# EXERCISE BRIEF
The word "computer" marks the lines to keep; find each one in the data and copy it.

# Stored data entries
*** Block opens ***

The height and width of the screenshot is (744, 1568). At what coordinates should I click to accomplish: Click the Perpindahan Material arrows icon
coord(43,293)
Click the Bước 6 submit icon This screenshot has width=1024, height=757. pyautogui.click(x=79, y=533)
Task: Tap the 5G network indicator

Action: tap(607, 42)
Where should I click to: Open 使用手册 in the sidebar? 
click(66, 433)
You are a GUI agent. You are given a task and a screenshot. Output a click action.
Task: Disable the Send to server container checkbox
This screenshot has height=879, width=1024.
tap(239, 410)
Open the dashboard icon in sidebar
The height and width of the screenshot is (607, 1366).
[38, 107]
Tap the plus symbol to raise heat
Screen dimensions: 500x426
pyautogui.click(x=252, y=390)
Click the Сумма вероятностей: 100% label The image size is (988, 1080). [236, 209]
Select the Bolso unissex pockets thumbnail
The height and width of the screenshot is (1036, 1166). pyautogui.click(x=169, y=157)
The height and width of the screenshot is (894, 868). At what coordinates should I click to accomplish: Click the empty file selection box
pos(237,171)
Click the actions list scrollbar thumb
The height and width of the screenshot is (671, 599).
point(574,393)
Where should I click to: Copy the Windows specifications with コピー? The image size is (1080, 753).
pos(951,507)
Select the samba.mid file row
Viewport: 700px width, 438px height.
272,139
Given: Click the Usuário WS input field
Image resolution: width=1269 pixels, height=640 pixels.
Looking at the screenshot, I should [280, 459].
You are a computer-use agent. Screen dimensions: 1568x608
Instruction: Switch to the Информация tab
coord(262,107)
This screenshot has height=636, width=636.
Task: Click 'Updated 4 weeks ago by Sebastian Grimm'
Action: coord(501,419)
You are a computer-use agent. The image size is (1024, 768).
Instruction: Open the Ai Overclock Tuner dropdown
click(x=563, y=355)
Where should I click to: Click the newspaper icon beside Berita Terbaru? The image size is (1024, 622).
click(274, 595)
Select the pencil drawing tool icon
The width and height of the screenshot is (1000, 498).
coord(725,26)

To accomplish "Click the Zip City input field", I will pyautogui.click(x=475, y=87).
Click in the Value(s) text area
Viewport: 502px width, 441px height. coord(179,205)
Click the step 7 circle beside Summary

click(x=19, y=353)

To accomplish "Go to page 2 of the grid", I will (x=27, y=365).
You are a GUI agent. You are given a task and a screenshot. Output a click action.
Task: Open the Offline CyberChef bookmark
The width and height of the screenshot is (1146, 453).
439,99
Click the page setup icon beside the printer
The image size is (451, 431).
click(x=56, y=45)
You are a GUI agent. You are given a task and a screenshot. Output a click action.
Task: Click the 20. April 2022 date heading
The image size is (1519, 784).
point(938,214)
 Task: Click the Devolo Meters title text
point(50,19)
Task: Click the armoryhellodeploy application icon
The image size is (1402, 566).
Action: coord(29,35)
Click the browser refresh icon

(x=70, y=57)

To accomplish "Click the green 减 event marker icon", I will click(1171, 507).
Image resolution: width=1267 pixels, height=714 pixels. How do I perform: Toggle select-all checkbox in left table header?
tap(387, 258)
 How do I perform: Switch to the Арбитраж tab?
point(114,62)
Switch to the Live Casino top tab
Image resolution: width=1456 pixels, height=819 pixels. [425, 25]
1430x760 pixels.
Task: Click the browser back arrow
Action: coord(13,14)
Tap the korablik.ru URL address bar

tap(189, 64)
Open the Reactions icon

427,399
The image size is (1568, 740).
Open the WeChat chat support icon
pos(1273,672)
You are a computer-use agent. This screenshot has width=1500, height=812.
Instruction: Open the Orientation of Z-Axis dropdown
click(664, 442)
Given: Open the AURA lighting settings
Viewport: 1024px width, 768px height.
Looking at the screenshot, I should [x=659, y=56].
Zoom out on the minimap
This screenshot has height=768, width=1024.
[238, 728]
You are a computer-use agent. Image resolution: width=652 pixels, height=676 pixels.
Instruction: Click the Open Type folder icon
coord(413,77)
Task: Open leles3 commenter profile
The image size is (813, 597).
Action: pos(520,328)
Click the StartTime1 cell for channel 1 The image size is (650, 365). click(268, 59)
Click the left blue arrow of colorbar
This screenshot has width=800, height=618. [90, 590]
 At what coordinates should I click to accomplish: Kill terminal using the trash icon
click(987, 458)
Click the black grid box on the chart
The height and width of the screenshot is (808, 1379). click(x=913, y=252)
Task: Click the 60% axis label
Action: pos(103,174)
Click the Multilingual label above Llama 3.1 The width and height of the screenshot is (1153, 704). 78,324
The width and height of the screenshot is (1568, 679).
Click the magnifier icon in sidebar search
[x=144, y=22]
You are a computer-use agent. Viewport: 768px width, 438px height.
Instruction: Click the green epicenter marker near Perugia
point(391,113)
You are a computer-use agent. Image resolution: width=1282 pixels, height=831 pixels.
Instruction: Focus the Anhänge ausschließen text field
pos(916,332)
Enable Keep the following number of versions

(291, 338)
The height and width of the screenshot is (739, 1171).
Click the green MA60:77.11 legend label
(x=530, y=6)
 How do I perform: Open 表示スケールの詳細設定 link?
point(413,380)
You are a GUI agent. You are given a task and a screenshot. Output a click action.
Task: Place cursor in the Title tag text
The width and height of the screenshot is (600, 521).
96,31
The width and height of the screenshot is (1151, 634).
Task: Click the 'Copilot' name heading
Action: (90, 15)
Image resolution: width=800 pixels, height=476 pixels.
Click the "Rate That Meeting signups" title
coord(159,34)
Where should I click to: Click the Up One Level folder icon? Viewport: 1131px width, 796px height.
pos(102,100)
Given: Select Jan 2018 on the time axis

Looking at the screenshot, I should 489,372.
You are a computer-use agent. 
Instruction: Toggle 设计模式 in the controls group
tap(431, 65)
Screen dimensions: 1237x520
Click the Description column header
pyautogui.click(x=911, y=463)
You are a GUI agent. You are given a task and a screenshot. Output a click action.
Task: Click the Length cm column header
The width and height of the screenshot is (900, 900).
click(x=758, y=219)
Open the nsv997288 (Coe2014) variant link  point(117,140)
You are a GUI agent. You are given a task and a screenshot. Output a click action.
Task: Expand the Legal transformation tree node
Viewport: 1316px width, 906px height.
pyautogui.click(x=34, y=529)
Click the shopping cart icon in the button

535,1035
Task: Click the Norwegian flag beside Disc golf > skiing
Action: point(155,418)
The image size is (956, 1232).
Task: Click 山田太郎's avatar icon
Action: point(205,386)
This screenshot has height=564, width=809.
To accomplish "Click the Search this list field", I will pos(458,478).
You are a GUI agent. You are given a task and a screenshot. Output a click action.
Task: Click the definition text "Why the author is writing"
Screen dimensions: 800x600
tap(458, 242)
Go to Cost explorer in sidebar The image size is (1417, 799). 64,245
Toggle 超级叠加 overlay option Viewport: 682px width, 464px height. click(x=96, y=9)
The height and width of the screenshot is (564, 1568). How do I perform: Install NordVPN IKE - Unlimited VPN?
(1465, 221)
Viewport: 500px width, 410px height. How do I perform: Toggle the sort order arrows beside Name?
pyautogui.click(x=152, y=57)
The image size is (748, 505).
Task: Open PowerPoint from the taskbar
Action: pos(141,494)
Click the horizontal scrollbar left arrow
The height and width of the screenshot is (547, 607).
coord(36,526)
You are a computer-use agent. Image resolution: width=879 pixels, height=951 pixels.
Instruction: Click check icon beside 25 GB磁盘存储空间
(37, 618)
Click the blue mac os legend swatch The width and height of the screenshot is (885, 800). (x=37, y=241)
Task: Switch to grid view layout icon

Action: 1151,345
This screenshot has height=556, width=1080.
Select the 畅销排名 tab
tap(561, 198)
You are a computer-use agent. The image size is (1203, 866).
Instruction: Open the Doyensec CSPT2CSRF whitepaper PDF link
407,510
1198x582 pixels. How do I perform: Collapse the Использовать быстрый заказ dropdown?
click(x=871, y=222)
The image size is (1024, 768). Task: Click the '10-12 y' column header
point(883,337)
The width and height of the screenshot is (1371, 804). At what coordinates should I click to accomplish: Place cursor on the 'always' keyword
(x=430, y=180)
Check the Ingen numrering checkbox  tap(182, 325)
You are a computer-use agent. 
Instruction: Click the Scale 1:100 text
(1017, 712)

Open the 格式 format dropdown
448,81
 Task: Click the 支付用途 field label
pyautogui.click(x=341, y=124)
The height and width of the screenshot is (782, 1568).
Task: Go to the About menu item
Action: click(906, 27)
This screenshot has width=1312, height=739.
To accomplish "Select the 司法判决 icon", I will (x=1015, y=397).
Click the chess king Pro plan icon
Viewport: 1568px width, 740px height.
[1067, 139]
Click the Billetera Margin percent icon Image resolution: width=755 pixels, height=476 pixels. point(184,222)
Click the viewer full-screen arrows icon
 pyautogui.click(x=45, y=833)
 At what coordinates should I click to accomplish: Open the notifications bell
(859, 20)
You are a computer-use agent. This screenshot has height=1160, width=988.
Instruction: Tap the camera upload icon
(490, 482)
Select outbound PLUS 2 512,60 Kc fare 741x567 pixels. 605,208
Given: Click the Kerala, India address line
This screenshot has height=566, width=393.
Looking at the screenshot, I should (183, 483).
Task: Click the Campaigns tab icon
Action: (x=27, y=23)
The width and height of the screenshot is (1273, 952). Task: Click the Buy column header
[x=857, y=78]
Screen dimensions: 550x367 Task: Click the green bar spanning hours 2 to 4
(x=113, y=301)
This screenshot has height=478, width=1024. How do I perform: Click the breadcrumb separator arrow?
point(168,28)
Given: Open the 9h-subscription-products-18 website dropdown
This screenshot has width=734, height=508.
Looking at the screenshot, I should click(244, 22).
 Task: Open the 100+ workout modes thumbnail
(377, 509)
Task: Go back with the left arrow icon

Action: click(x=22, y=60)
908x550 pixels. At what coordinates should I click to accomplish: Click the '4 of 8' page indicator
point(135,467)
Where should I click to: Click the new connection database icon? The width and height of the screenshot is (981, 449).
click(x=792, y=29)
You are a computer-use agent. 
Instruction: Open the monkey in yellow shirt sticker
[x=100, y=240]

*** Block closes ***

# OUTPUT
You are a computer-use agent. Screen dimensions: 1568x608
You are a computer-use agent. The image size is (1024, 768).
You are a computer-use agent. This screenshot has width=1500, height=812.
You are a computer-use agent. Image resolution: width=652 pixels, height=676 pixels.
You are a computer-use agent. Viewport: 768px width, 438px height.
You are a computer-use agent. Image resolution: width=1282 pixels, height=831 pixels.
You are a computer-use agent. 
You are a computer-use agent. Image resolution: width=879 pixels, height=951 pixels.
You are a computer-use agent. The image size is (1203, 866).
You are a computer-use agent. 
You are a computer-use agent. This screenshot has height=1160, width=988.
You are a computer-use agent. 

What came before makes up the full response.